:: Task brief ::
Scan the listing below. Return every line containing the string "computer".

:: Material to process ::
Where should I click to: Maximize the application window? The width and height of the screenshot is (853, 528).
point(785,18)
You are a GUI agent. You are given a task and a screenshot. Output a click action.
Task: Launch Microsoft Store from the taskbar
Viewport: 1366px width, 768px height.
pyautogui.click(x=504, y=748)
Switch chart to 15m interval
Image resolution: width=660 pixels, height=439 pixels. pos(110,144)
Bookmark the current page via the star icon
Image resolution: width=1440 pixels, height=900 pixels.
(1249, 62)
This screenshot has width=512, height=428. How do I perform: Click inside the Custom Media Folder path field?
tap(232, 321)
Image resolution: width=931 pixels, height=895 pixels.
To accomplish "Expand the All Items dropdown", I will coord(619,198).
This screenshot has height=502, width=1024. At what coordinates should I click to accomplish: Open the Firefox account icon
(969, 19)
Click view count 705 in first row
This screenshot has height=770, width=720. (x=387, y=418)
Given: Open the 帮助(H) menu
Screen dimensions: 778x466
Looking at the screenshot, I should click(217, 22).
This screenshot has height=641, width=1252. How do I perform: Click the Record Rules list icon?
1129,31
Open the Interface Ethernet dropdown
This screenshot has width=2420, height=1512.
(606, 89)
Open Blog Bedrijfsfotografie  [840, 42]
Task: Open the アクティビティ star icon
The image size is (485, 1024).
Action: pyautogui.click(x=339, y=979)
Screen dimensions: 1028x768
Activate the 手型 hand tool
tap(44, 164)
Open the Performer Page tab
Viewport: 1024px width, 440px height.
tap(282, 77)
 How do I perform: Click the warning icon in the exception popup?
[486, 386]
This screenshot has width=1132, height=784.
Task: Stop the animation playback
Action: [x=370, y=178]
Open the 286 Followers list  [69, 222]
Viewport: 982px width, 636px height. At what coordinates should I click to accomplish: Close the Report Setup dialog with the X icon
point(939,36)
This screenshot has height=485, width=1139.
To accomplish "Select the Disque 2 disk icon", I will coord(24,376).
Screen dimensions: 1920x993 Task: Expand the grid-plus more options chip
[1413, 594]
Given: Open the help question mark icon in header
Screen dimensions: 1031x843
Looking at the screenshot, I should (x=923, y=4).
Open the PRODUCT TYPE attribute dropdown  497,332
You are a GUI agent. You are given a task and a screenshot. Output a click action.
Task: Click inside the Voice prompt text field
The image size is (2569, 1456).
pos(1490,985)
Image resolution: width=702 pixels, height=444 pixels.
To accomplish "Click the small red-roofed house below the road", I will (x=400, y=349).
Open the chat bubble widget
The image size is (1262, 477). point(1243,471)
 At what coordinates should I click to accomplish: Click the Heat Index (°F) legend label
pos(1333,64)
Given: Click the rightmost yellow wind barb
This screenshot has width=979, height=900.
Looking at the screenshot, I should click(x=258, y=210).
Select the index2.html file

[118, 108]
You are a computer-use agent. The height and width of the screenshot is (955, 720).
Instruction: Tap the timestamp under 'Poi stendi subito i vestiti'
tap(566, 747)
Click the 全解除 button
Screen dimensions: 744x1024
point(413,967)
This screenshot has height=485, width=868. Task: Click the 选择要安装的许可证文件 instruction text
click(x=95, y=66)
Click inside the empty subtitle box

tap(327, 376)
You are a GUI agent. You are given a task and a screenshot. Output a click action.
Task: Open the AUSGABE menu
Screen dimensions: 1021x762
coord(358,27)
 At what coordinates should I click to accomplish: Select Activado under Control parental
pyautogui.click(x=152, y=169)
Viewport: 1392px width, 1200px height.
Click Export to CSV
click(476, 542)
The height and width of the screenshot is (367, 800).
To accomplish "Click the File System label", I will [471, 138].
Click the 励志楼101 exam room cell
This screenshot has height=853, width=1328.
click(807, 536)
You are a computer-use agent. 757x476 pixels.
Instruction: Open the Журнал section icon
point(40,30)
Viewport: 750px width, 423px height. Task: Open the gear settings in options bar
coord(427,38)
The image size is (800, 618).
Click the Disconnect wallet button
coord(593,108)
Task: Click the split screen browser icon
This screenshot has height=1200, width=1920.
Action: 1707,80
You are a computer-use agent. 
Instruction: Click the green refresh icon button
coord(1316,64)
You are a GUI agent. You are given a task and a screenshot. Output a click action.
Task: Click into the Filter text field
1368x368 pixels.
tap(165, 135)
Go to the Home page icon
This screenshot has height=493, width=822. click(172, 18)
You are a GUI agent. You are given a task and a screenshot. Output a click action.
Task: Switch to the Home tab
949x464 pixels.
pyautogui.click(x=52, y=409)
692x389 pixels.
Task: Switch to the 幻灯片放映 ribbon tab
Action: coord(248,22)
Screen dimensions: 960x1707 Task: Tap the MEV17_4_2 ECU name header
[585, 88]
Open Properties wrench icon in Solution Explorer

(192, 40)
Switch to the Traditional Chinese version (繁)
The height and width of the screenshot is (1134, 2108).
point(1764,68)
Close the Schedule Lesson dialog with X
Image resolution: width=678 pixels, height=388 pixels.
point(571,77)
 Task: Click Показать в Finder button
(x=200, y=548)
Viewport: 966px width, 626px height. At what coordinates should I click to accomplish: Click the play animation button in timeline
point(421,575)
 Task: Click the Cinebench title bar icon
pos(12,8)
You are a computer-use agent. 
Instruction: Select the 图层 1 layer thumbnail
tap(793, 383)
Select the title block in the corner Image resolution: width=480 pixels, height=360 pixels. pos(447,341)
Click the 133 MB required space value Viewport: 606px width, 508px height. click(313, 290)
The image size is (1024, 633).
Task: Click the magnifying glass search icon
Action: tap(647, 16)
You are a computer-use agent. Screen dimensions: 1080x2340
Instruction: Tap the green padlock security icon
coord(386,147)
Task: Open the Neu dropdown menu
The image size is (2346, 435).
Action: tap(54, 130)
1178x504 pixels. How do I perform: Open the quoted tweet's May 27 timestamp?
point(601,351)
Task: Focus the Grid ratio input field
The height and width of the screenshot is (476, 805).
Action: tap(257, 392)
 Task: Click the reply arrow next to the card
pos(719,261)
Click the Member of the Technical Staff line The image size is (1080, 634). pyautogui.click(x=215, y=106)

:: Task solution ::
You are a computer-use agent. The height and width of the screenshot is (955, 720).
You are a computer-use agent. 757x476 pixels.
You are a computer-use agent. 
You are a computer-use agent. 
You are a computer-use agent. Screen dimensions: 1080x2340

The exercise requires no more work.